MS: I hope that they interrogate the idea of boy bands being “uncool”—why do we believe that? Because there are so many unconscious biases that everybody has that can come down to what is considered legitimate or valued. I hope they see this and think, “Oh, maybe people are dismissing me because of this greater patriarchy”—for lack of a more nuanced term.

Also, it was really crucial to establish this framework as existing in Black and brown communities first and foremost, and then be taken away from them. It’s interesting to me that in the section where I talk about the etymology of boy bands, we weren’t using the term “boy band” until New Kids on the Block happened. We’re not even defining the history until it’s already divorced from the Black source material. It makes me so mad. If you don’t go back and write that history, is it ignored or is it just rewritten as something else? I think that’s what happened with New Edition. We just think of them as an R&B group, but they were children singing and dancing together—there’s nothing more boy band than that. 
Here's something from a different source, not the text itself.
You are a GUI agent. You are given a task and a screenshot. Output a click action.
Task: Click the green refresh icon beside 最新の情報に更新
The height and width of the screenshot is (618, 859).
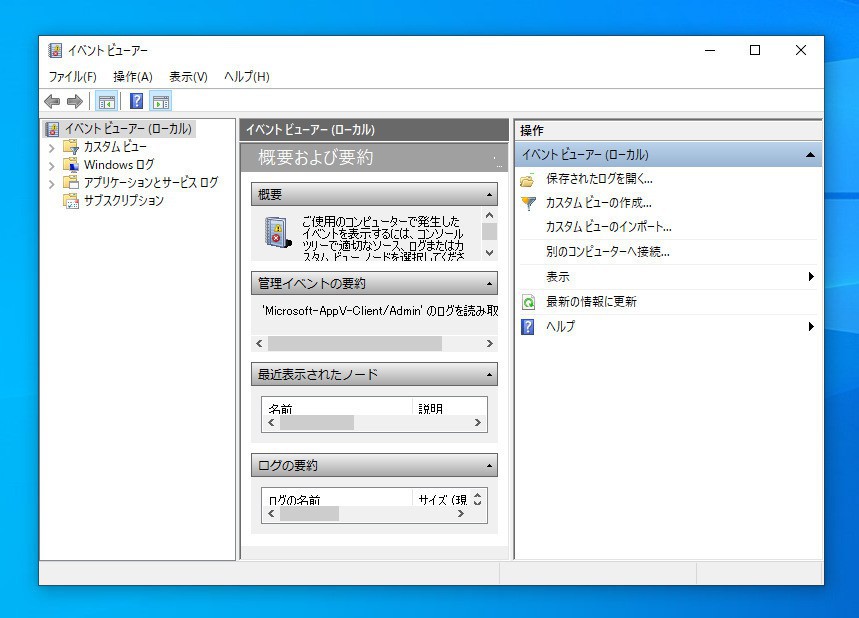point(528,302)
Also, hopefully [readers] get a tinge of optimism at the end, because it is interesting to see how artists are acknowledging the boy band formula and continuing to dismantle it. The best example of that is Brockhampton

TM: Do you feel like Brockhampton is redefining what a boy band is? 

MS: There are contemporary boy bands that are huge—the obvious example being BTS. [Brockhampton] is sort of an alternative that I think still deserves space. It’s interesting that they came together in the way that they did, which was a post in an online Kanye fan forum. There’s something really DIY about that, which inherently is the antithesis of a boy band.

I was thinking about the role that Texas has played in the boy band story beyond the Dallas iWatch stuff. In the Jonas Brothers documentary Chasing Happiness, they talk about how they didn’t realize that they were famous until they played at the State Fair in Dallas in 2007 and 50,000 kids showed up. Someone told them that the line was going all the way up to Oklahoma. That’s a great hyperbole, but I think there always has been such a large boy band community in Texas. And it makes so much sense to me that Brockhampton—a hip-hop collective that’s labeling itself as a boy band—would come from the state where this is already such a popular thing.

TM: Would you say that Brockhampton is paving the way for other Texas boy bands?

MS: I hope so. I search for boy band names on Twitter, just because I’m curious about whatever conversations are happening, and it does seem like there is a pride in Texas, with Texas fans [claiming] ownership over Brockhampton. Even though they’ve been in L.A. for a considerable amount of time, their Texas identity obviously plays a role, like with them yelling “yeehaw” at concerts. I imagine there are budding boy bands trying to develop themselves in Texas. It’ll be cool if there’s a coed post-Brockhampton group in the works. If that doesn’t exist, I really hope somebody reads this and decides to get together and make that happen.  

TM: Are there any other Texas boy bands that you’ve seen that you think are on the come up? 

MS: No, and it breaks my heart. But I’m sure it’s just a matter of time. There really aren’t Western boy bands that are ever going to successfully compete with K-pop. But Brockhampton really is the sort of exception because they’re occupying a space that no one even knew was vacant. They created it themselves, which is exciting. So I’m actually going to change my answer and say the only American boy band worth a damn in this modern age is Brockhampton from Texas. I’m proud.  

This interview has been edited for clarity and length.